### Problem statement
An exact reproduction of the records is required, with all images left out.

### Source material

========================================

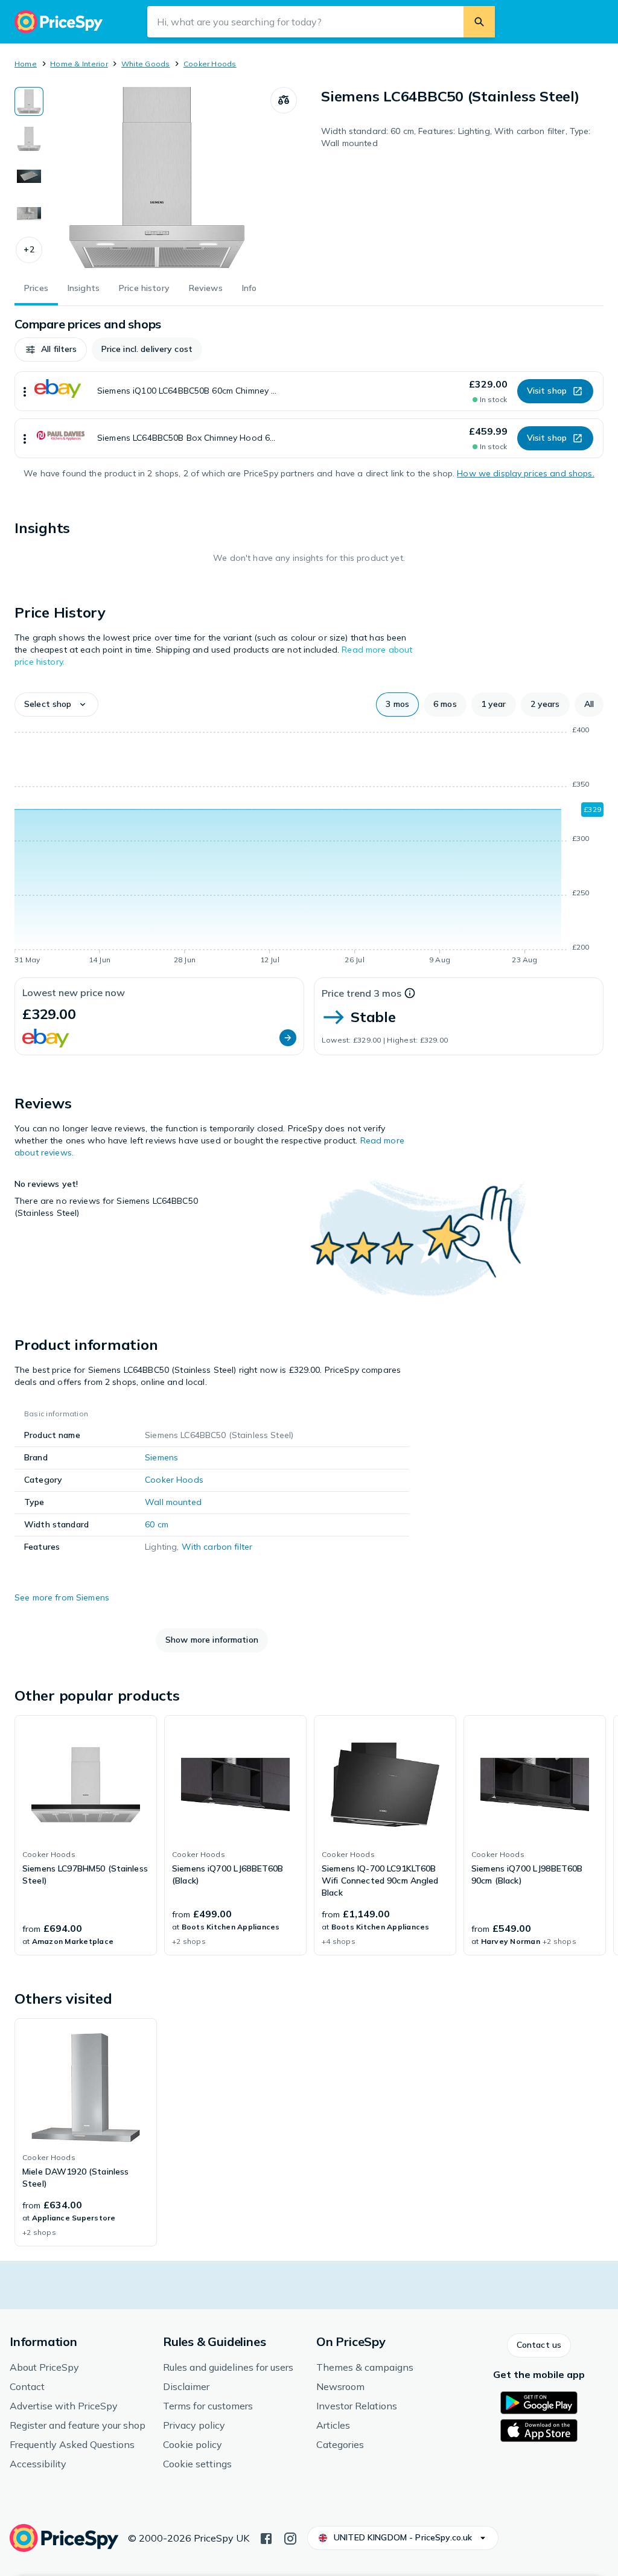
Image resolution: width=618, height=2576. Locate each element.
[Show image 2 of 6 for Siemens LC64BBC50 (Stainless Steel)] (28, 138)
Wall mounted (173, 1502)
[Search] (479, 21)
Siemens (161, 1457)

========================================

### Response box
Image resolution: width=618, height=2576. Locate each element.
[Show image 2 of 6 for Siemens LC64BBC50 (Stainless Steel)] (28, 138)
Wall mounted (173, 1502)
[Search] (479, 21)
Siemens (161, 1457)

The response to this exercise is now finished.